## 課題一覧
- 1) 原文抜粋のうち「本件仮処分事件の被保全権利が」で始まる段落を、主な事実を残して箇条書きに短くまとめよ。
- 2) 原文抜粋によれば、抗告人が名古屋地方裁判所に本案事件を提起したのはいつか。
- 3) 原文抜粋の最後の文に続けて、その先の文章を書き継げ。

## 原文抜粋
###
本件抗告の趣旨及び理由は、別紙抗告状記載のとおりである。

本件仮処分事件の被保全権利が実用新案権(仮保護の権利)侵害に因る差止請求であることは、仮処分申請の趣旨及び理由に徴して明らかである。仮処分事件は、原則として、本案事件につき管轄権を有する裁判所の専属管轄に属するところ(民事訴訟法七五七条一項)、本件仮処分の本案である差止請求事件は、被告の普通裁判籍または、義務履行地を管轄する裁判所の管轄に属するというべきである(民事訴訟法一条、四条、五条)、ただ、差止請求の如き不作為請求の義務履行地は、不作為の場所が限定的でないものであれば、債務者の住所または居所が義務履行地と解され、本件の場合も、限定的でないから、結局債務者(相手方)の普通裁判籍所在地を管轄する裁判所に管轄を認めることとなる。そして、相手方の本店所在地は泉大津市であるから、本案裁判所は大阪地方裁判所(岸和田支部)である。したがって、未だ本案の係属していない原審裁判所がなした原決定には、そのかぎりにおいて、何ら違法はない。しかるところ、抗告人は、右移送決定に対して適法な即時抗告を申し立てるとともに、昭和五〇年二月四日名古屋地方裁判所に本案事件たる前記差止請求のほか、これに併わせて、実用新案権(仮保護の権利)侵害に因る損害賠償請求事件を提起したことは、当審における資料により明らかである。右損害賠償請求が民事訴訟法五条にいう財産権上の訴に該当し、その義務履行地は債権者たる抗告人の現時の住所地であるから、同条により、同裁判所が管轄権を有し、さらに、同法二一条により、差止請求についても、同裁判所が管轄権を有するから、右訴提起により、同裁判所が本案の裁判所に該当するといわなければならない。
###
## 提供情報

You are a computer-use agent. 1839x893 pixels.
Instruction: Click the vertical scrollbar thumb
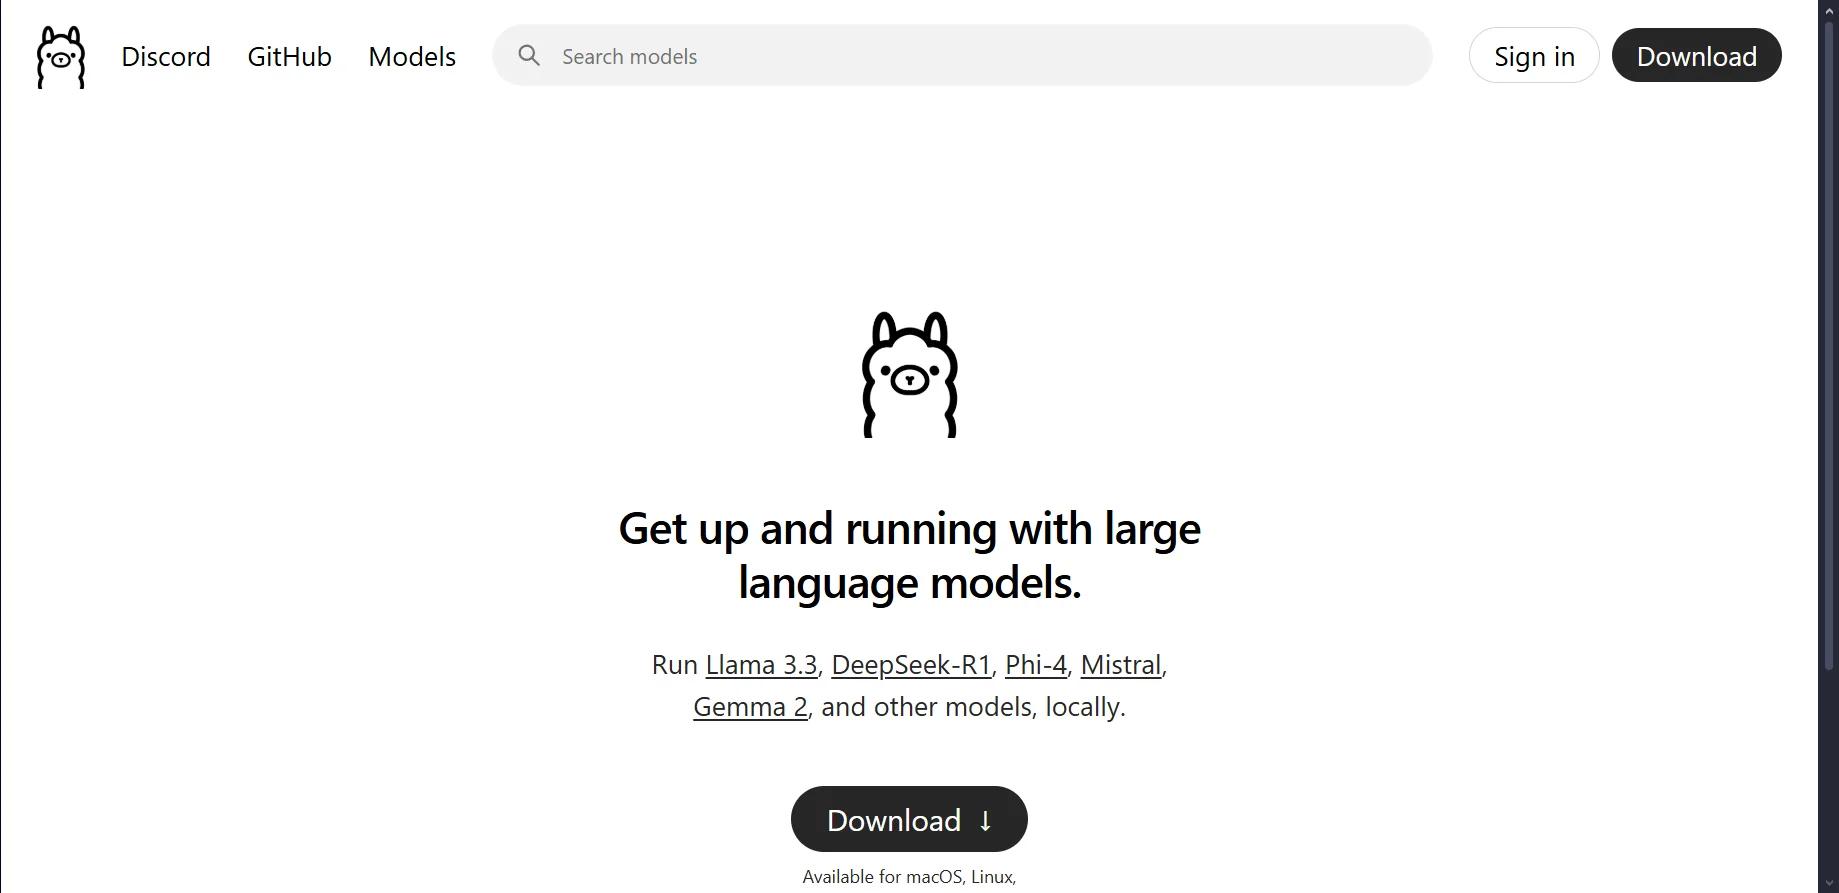(1828, 340)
###
## 解答
- 1)
- 本件仮処分の被保全権利は、実用新案権(仮保護の権利)侵害による差止請求である。
- 仮処分事件は原則として、本案について管轄権を持つ裁判所の専属管轄に属する(民事訴訟法七五七条一項)。
- 本案の差止請求は、被告の普通裁判籍または義務履行地を管轄する裁判所の管轄に属する(同法一条、四条、五条)。
- 不作為請求の義務履行地は、不作為の場所が限定的でなければ債務者の住所または居所となる。本件も限定的でないため、債務者の普通裁判籍所在地の裁判所が管轄する。
- 相手方の本店所在地は泉大津市であり、本案裁判所は大阪地方裁判所(岸和田支部)となる。そのため、本案が係属していない段階での原決定は、その限りで違法はない。
- 抗告人は移送決定に対して即時抗告を申し立てた。また、昭和五〇年二月四日に名古屋地方裁判所へ差止請求と損害賠償請求を提起した。
- 損害賠償請求は財産権上の訴えであり、義務履行地は抗告人の現住所地である。このため同裁判所が管轄権を持ち、同法二一条により差止請求も管轄する。したがって同裁判所が本案の裁判所に該当する。

- 2) 昭和五〇年二月四日である。

- 3)
仮処分事件において、管轄権を有しない裁判所に申請がなされ、当該裁判所で専属管轄違背を理由とする管轄裁判所への移送決定がなされたが、これに対する適法な即時抗告がなされ、右決定が確定しない間に、仮処分申請の裁判所に本案訴訟が提起され、同裁判所が本案につき管轄権を有するに至ったときは、仮処分事件についても仮処分申請時に遡り、管轄が生ずるものと解するを相当とする(なお、本件にあっては、仮処分申請は名古屋地方裁判所半田支部になされ、本案訴訟は同裁判所本庁に提起されているが、地方裁判所の支部は本庁と一体をなし、一つの管轄裁判所を構成するのであるから、本庁に本案訴訟が提起されたからといって、以上の判断を左右しない。)。

してみると、本件仮処分事件は、名古屋地方裁判所の専属管轄に服するから、本件抗告は理由があり、相手方の移送申立は結局理由がないことに帰する。なお、相手方は移送申立の理由として、審理の促進、訴訟経済上の事由を合わせ主張し、民事訴訟法三一条に基づく移送をも求めているが、仮処分事件の管轄は専属であり、同条は専属管轄に属する事件を除外しているから、この主張はそれ自体理由がない。

よって、原決定を取り消して、相手方の移送申立を却下することとし、抗告費用の負担につき民事訴訟法九五条、八九条を適用して主文のとおり決定する。